PA – Foi uma experiência que correu muito bem, mas que não vai ser repetida, como é lógico, porque não se repete o que já está feito. Foi uma óptima experiência, contudo, a todos os níveis. O público adorou. Mas as experiências que correm bem não são para repetir. As que correm mal…essas são para tentar melhorar.

PP – Como olha para a música actualmente feita em Portugal?

PA – Olho com optimismo. Acho que a escrita em português – que era uma coisa que andava fugida – está, finalmente, a ressurgir. Paralelamente a esta, ressurge também uma escola marginal - a escola dos Virgem Suta, dos Anaquim, dos Deolinda, do Tiago Bettencourt, e de tantos outros grupos que ainda se encontram dentro da garagem. A música portuguesa está, na minha opinião, a atravessar uma boa fase, apesar do mercado discográfico estar ainda a viver uma fase muito complicada. Tudo foi reformulado, acabaram-se as vendas milionárias. Mas a música, na sua acepção pura e dura, está, a meu ver, bem.

PP – A par da produção, está, também, a dar os primeiros passos na edição. Como tem corrido essa experiência?

PA – Apesar de estar no início, a experiência como editor está a agradar-me bastante. Agrada-me o papel de colocar o estúdio à disposição de bandas novas, porque eu não tive essa oportunidade, em início de carreira. Na altura, não havia estúdios. A indústria só gravava aquilo que queria, sendo que era muito complicado chegar à conversa com as editoras. A persistência ajudou-me. A sorte também, depois de ter batido a muitas portas erradas. Por isso mesmo, por ter atravessado inúmeras dificuldades, alegra-me, hoje, conseguir proporcionar essas oportunidades, essas facilidades aos projectos que querem gravar em condições profissionais.

PP – Que projectos tem, actualmente, «em mãos», no que respeita a edição?

PA – Estou a trabalhar no disco de estreia da Cristina Massena, que co-interpreta o tema Se Houver um Anjo da Guarda, em “Longe”; no disco do Guilherme Abreu; da Joana Morais; dos Varuna, entre outros projectos.

PP – Continua empenhado na revitalização cultural do Porto ou essa questão é, para si, uma causa já perdida?

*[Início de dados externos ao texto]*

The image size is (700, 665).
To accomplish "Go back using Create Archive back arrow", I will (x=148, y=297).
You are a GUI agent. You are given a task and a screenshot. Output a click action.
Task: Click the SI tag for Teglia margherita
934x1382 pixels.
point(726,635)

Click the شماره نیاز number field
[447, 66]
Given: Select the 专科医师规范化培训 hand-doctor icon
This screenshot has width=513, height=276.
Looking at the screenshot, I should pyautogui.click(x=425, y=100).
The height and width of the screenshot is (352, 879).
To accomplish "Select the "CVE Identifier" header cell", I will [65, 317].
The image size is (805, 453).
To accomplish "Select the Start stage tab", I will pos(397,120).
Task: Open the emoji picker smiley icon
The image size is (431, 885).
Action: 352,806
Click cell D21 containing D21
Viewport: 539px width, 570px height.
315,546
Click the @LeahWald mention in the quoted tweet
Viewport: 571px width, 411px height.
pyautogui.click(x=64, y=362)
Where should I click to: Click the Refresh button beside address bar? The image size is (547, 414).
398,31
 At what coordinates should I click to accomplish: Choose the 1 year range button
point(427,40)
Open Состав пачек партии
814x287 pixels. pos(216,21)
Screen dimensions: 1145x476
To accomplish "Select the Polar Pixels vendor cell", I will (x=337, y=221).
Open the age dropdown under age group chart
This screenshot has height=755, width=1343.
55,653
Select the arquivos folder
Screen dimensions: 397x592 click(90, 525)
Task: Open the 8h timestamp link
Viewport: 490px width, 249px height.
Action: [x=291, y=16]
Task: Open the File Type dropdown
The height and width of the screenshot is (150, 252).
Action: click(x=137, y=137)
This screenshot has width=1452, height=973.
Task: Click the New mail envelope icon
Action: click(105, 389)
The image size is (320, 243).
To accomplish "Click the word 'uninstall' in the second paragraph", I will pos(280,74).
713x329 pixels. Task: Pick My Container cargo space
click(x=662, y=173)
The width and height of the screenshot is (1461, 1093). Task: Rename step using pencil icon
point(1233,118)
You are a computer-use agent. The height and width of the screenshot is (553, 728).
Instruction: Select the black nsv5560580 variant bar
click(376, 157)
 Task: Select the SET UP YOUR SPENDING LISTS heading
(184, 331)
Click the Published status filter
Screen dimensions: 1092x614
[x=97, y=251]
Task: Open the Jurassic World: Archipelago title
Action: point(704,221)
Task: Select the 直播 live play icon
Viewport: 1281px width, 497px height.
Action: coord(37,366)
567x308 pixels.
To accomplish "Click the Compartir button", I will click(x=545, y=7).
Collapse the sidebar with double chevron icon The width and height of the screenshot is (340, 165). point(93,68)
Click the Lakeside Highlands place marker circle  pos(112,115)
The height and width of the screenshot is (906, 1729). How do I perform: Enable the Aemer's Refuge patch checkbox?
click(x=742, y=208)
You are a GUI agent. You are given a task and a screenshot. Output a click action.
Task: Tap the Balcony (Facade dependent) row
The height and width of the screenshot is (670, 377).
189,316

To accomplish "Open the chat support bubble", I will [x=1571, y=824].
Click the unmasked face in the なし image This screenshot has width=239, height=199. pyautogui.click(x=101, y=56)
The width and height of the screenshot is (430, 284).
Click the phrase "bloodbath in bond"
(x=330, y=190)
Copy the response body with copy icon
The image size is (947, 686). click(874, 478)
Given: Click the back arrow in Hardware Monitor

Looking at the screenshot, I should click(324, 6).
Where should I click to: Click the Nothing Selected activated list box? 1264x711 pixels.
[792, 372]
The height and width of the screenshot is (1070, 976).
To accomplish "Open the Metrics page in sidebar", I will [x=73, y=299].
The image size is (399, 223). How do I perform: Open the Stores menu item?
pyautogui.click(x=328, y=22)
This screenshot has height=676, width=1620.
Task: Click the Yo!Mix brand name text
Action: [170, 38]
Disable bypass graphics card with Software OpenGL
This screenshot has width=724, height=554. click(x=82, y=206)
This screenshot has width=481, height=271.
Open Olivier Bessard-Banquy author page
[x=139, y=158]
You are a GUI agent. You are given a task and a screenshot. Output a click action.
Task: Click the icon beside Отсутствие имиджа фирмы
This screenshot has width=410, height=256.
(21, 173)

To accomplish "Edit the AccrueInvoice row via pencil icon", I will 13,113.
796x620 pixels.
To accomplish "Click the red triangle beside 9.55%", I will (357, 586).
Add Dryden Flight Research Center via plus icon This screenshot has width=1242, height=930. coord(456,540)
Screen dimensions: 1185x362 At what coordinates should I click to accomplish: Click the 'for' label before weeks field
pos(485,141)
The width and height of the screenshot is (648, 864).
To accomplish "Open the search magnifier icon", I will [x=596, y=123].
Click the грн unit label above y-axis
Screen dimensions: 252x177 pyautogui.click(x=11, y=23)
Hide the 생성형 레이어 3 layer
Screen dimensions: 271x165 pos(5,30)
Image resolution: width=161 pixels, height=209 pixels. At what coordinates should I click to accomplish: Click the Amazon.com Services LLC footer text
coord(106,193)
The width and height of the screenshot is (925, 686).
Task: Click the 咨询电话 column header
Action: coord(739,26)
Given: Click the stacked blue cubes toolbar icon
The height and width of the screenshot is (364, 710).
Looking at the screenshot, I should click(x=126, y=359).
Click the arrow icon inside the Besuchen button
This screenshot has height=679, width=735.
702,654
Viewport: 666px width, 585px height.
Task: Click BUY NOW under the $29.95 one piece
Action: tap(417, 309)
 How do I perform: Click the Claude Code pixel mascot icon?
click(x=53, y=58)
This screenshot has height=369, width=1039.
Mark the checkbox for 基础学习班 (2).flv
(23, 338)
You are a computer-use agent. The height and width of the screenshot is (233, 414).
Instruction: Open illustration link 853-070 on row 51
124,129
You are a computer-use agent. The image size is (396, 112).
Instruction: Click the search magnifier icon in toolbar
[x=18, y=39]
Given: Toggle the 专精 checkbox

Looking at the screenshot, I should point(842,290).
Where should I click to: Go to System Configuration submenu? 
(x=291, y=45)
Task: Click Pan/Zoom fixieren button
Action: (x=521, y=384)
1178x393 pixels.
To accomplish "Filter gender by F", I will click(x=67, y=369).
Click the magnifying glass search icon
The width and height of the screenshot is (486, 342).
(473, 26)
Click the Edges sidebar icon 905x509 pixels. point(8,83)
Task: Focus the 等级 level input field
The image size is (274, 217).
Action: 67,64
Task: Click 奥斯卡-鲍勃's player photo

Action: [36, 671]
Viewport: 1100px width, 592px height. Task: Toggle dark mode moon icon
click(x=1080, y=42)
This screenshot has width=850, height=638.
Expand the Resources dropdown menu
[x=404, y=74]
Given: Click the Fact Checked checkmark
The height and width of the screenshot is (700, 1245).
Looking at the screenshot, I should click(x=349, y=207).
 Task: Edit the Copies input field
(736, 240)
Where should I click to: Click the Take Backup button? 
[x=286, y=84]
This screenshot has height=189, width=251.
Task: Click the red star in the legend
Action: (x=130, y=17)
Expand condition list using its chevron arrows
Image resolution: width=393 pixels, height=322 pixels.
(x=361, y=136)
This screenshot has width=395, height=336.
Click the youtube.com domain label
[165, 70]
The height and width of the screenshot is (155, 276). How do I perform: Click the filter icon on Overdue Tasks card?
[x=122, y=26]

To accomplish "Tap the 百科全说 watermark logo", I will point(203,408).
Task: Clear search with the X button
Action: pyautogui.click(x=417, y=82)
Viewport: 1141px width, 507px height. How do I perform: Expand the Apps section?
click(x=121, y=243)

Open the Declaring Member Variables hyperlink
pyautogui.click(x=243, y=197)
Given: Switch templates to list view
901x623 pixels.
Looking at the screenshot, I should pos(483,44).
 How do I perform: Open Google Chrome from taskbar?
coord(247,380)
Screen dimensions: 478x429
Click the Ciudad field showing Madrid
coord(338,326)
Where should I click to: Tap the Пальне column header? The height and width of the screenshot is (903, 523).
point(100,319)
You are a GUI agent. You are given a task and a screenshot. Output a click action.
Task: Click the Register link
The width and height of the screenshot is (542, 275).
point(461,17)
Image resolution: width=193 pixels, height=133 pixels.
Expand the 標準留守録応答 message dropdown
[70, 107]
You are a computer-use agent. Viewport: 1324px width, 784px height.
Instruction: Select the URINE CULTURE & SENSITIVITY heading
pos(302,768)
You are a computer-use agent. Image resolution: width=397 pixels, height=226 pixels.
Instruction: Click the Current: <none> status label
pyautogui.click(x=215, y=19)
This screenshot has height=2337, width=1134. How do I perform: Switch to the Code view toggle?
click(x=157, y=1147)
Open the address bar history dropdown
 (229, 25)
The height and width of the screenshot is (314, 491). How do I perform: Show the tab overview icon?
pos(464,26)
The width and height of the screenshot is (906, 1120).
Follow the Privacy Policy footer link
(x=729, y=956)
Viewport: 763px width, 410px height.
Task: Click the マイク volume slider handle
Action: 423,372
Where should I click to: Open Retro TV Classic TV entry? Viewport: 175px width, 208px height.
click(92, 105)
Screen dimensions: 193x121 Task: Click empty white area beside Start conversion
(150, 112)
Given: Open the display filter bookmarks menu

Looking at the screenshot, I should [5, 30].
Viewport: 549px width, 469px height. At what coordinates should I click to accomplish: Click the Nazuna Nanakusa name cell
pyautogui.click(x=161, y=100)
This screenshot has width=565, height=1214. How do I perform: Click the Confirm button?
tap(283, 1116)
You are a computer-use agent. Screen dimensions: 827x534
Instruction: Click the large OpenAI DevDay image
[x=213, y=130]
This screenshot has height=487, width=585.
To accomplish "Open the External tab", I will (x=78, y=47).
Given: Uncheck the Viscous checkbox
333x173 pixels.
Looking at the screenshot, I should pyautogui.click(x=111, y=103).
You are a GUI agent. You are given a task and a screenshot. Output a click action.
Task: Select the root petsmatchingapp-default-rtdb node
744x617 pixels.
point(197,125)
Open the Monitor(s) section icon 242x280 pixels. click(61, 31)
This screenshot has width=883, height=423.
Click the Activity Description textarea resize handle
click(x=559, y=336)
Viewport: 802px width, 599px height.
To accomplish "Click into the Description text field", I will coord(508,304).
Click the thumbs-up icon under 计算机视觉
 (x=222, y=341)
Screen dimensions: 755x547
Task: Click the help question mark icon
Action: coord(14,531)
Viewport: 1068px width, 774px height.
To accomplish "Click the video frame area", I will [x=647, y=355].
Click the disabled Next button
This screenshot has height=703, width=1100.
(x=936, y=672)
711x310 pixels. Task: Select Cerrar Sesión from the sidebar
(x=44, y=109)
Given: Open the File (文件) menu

PA – Não acho que seja uma causa perdida. Aliás, para mim, não há causas perdidas. Há, simplesmente, causas adiadas – adiadas enquanto estiver à frente da Câmara um indivíduo que se orgulha de não ler, de não ouvir, de não viajar, de não sair; um indivíduo que julga que sabe tudo, quando, na realidade, sabe mesmo muito pouco; um indivíduo que é um péssimo gestor da cidade, que levou a cidade à ruína, à falência política, que lhe tirou a voz, a nível nacional. As cidades são, sobretudo, vida e pessoas. Não são números nem fachadas. E esta cidade está deserta de pessoas. É uma cidade morta. A cultura é cara? Pois bem, o preço da ignorância, é um preço bem mais alto.